Stripe’s Lee, who previously worked as Robinhood’s head of partnerships, says his generation and younger might not be able to access the stock market were it not for fintechs like Robinhood. He says commissions are an antiquated fee that made sense when trading wasn’t digitized but in recent years only served to line the pockets of brokerages and lock out less wealthy investors. “Even at $5 per trade, commissions could eliminate profits on a one-share stock purchase and sale,” he says.

Robinhood’s success forced most of its rivals to eliminate commissions, but so-called “democratized finance” has raised other issues. Associate Professor Panos Patatoukas, the L.H. Penney Chair in Accounting, argues that commission-free trading isn’t enough. “Access to trading is not equivalent to access to informed decision-making,” he says.

Patatoukas is working on a platform that he describes as “the interactive Bloomberg for everyday people,” referring to the Bloomberg terminals that professional investors use to get real-time market data and analytics. “I don’t think there is true democratization of financial markets without democratizing financial education,” he says.

The future, decentralized

Enabling customers to make informed financial decisions will only become more important with the rise of blockchain and cryptocurrency.

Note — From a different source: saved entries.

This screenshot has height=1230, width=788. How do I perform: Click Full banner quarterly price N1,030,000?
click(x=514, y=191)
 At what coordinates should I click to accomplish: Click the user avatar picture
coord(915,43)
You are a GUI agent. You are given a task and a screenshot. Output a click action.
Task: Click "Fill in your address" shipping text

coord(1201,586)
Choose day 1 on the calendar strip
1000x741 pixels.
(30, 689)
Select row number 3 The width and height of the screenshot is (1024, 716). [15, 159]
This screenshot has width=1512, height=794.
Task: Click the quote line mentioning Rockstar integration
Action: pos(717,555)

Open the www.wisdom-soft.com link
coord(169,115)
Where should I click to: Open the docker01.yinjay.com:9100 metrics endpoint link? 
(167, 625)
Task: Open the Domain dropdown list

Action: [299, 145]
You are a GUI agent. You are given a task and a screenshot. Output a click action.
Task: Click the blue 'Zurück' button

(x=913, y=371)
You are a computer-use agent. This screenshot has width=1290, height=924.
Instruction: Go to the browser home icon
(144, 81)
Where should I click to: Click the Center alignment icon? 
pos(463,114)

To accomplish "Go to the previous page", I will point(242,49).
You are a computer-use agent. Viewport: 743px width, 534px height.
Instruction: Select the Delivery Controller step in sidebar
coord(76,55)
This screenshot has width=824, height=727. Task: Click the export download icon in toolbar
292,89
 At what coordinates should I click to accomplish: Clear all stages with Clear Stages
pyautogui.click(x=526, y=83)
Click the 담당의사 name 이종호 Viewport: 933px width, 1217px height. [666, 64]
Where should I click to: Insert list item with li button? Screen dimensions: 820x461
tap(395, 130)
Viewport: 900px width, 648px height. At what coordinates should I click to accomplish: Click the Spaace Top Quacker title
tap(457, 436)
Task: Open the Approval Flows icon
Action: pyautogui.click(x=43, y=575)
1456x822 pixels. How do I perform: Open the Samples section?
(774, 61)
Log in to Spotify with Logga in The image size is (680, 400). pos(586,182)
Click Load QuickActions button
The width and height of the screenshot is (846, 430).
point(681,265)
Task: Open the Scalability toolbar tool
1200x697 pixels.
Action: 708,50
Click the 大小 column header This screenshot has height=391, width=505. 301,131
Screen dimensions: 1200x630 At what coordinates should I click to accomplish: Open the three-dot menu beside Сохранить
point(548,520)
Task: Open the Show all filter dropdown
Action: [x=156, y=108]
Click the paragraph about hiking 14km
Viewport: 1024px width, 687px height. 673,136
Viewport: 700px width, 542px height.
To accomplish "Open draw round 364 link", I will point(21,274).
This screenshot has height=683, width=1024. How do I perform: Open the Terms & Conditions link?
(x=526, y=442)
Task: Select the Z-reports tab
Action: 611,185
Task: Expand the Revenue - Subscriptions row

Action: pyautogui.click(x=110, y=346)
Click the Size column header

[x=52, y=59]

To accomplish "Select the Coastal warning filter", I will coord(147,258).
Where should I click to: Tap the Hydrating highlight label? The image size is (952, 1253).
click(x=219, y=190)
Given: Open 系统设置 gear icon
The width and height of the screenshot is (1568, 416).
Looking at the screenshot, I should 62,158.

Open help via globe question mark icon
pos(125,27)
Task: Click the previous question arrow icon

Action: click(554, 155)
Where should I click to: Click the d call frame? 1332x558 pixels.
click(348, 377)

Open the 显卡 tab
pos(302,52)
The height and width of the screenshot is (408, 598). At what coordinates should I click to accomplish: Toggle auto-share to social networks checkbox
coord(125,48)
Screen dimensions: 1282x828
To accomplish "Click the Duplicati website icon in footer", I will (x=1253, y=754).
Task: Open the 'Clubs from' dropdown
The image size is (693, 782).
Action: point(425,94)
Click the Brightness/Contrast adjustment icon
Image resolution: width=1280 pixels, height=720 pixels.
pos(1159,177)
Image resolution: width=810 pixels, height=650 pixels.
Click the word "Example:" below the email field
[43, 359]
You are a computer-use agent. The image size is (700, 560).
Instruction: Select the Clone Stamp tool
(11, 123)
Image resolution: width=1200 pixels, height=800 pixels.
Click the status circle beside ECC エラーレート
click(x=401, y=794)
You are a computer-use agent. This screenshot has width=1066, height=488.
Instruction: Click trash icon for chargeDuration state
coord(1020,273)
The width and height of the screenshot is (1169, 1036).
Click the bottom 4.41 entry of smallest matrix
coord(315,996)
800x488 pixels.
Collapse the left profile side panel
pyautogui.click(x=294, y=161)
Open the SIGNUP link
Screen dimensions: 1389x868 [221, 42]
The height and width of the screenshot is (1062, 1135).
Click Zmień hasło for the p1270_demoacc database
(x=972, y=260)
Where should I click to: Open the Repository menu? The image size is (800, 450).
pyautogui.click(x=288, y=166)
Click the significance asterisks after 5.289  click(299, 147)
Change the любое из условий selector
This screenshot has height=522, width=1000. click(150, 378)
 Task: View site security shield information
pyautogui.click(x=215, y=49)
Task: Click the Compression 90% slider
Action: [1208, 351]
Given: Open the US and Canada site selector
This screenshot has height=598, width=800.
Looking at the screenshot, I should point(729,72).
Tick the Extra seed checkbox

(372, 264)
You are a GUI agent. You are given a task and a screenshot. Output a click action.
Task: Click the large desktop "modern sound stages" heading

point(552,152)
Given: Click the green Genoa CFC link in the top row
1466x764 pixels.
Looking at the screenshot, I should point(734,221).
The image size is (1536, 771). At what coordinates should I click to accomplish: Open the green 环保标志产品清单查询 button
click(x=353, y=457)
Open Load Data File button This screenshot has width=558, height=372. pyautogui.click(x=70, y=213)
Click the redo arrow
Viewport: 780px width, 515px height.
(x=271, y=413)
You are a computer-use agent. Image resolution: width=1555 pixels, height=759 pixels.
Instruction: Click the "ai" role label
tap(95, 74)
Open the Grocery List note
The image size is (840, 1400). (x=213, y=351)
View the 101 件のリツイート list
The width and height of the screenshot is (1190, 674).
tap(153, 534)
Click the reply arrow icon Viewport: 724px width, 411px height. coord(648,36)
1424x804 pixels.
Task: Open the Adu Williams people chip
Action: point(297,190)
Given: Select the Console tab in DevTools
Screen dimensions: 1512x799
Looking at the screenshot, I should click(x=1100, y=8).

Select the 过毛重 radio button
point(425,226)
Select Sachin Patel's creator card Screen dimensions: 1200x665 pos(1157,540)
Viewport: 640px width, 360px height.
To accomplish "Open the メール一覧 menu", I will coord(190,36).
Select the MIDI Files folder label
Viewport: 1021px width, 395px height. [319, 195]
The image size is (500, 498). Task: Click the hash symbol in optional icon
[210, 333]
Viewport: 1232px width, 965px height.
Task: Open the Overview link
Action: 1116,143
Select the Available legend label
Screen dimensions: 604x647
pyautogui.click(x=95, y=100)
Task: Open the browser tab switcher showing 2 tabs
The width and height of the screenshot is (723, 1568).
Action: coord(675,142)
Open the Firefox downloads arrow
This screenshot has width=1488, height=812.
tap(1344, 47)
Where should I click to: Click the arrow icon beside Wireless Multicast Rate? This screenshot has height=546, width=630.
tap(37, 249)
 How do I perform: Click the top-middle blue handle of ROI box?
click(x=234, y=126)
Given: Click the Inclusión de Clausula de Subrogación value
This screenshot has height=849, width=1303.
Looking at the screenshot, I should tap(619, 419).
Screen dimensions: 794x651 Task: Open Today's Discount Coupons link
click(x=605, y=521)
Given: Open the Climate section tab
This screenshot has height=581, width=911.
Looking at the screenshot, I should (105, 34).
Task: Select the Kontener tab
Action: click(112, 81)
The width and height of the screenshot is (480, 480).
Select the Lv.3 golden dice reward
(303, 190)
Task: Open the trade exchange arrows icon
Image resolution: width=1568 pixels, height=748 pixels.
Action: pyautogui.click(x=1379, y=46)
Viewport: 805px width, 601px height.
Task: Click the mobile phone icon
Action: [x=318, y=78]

Haas Professor Christine Parlour, the Sylvan C. Coleman Chair in Finance and Accounting, even envisions a possible future where no institutions control the financial system, thanks to the decentralized nature of blockchain technology, which records and verifies encrypted blocks of data in such a way that no single entity controls it. 

It’s the technology behind Bitcoin and other cryptocurrencies, but the potential applications are almost limitless. It could allow a new system known as decentralized finance or DeFi, Parlour says. 

Under such a system, anyone theoretically could make loans or other financial products available to anyone else through a public decentralized network, cutting out the intermediaries—along with central banks and regulators—and vastly reducing costs.

“This is the biggest competitive threat to the existing big financial institutions that I’ve seen,” Parlour says. But it also poses unknown risks to the global financial system, and “that should keep regulators up at night.”

Indeed, regulators must walk that fine line between encouraging innovation and protecting individuals and the global financial system. But whether upstarts replace financial institutions or force them to become more nimble, customers should benefit as products continue to get cheaper, simpler, and more accessible.